Lessons Learned On a Date

May 06, 2016 12:00AM ● By Story by Alona Thomas

I truly have so much fun exploring and writing about my discoveries for the Gold River Messenger. The stories that begin with just an inquiry about how someone gets started as an entrepreneur or what is the process that brings something delicious to our table is always a stimulating adventure. 

On a recent mini-vacation to Palm Desert I was determined to visit a date farm. Dates are wonderful by themselves and I love to use them many ways including a very easy appetizer. However, I did not know how they got to my plate.  My wish was granted by the Pato’s Dream Date Gardens located in the Coachella Valley. 

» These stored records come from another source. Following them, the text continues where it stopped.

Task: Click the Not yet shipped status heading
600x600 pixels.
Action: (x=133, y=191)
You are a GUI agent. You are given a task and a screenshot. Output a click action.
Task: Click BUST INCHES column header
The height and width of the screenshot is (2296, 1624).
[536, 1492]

Guinea hens announced my arrival at this five acre farm which was fairly obscured by Palm trees.  Douglass and Debbie Adair, have owned and operated this organic farm since 1977. As we walked and talked about date farming, I realized I was meeting with an individual that has a very interesting life. Mr. Adair joined the United Farm Worker’s Union of America in 1965 at 22 years old after graduating from UC Berkeley. His up bring was academia, but his love of the outdoors and the hard physical work of farming brought him to the fields where he picked peaches, plums and grapes. He was beside Gilbert Padilla and Ceasar Chevez during those years of strikes and organizational struggles.  After my visit I could not wait to google him to find out the story and realized I had the good fortune to meet with a man who walks with history.

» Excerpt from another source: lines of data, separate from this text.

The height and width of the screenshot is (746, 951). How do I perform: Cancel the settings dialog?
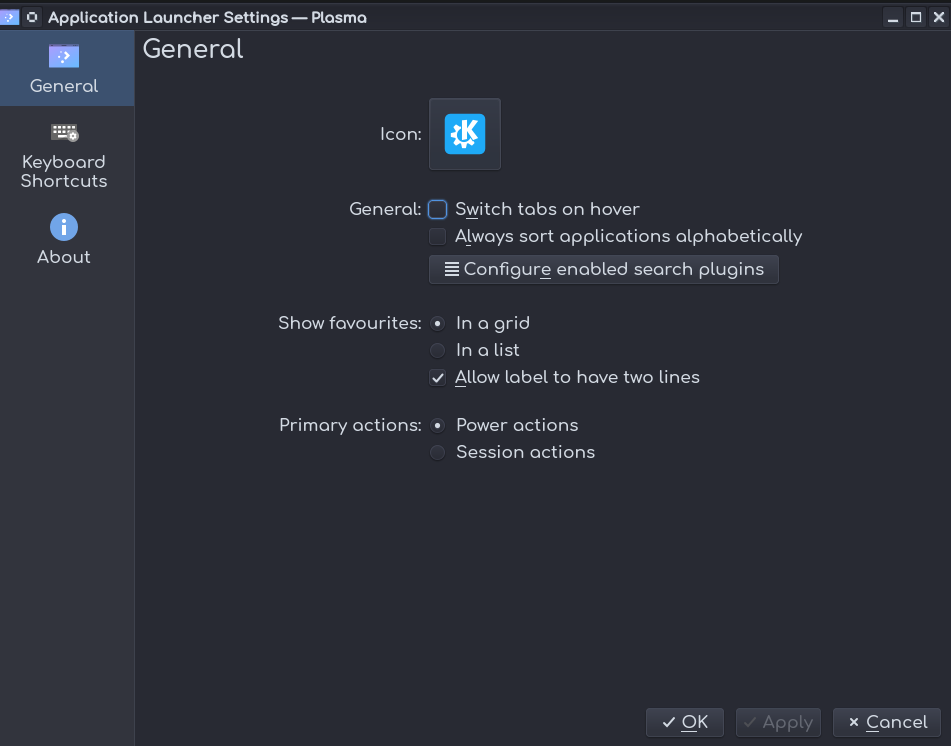coord(887,722)
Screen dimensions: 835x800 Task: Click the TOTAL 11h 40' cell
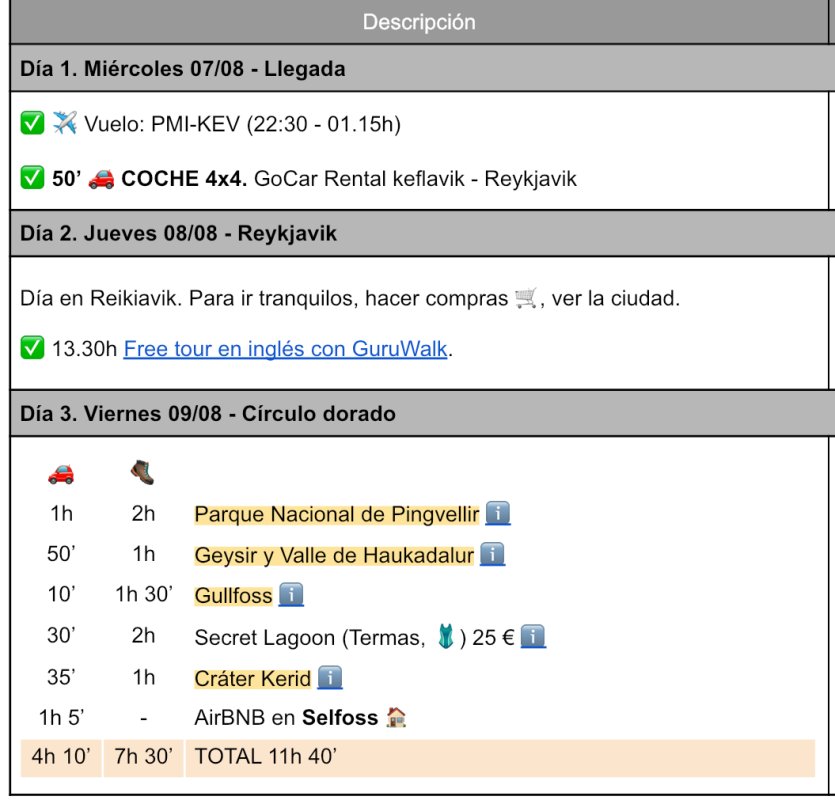(266, 757)
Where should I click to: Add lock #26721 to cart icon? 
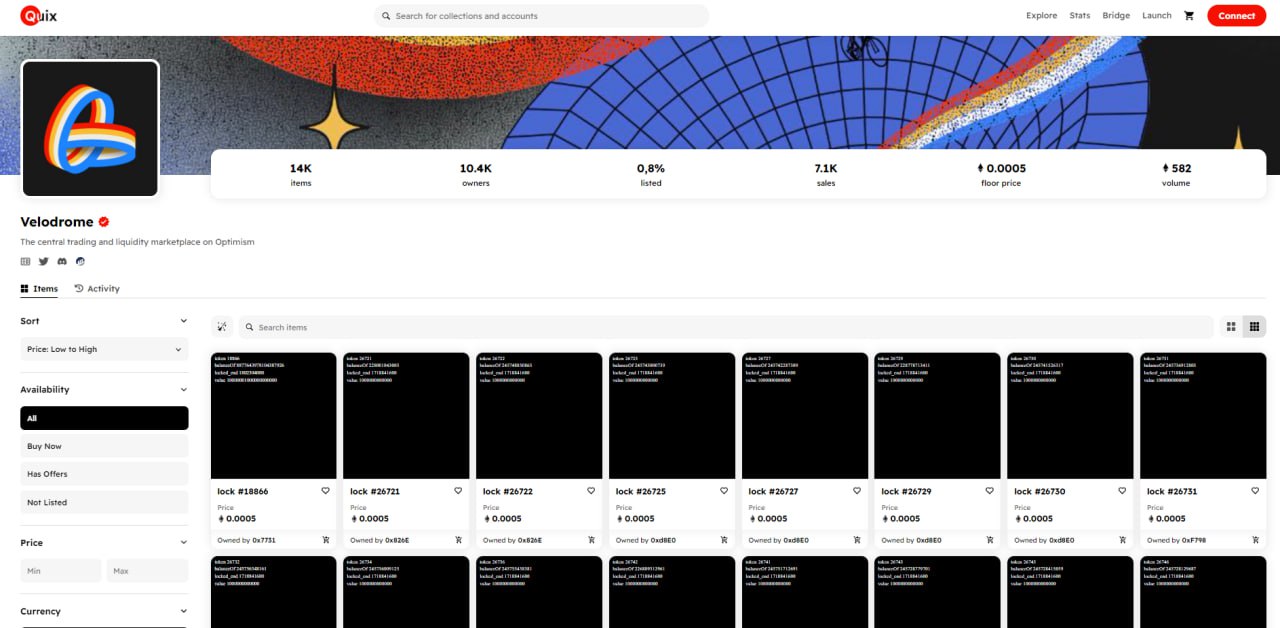click(458, 540)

Douglass purchased the farm with nine palm trees. His intention was to grow grapes, but a friend offered to help him with the date trees and 40 years later “we grow our dates as they were grown in the times of the Bible and Koran”. Dates have a sex life — there are male and female trees and no figs will happen unless the two should engage. The female tree flower must be pollinated by the male tree pollen. On Pato’s farm this is done by a professional Pollinator which climbs the female tree and distributes the pollen by hand. There are spikes on the trees which can make this a very sticky endeavor. The water source is the Colorado River and when irrigation is required, Douglass orders the water and then regulates it between the farmers above and below his property to provide for his trees.   Palm trees are prolific and develop shoots that are cut from the mother tree and then replanted. The clone of the mother Medjool is thought to be the great, great grandchild of a single oasis in Morocco. Because they use no pesticides or artificial chemicals, the Pato dates are completely natural.

 Today, the farm is almost fully populated by date palms. Douglass only sells his dates at farmer’s markets and direct through the mail. Medjools, Halawis, Khala, and Mariana’s are all available at harvest time. It is possible to purchase a frond with dates and have them hang in the kitchen and pluck at will as they become softer over time.  They also sell the tall palm to landscapers that will need a tree of a certain height. They come to the farm, measure the tree for the exact requirement and then dig it up for a future at a resort or home driveway. 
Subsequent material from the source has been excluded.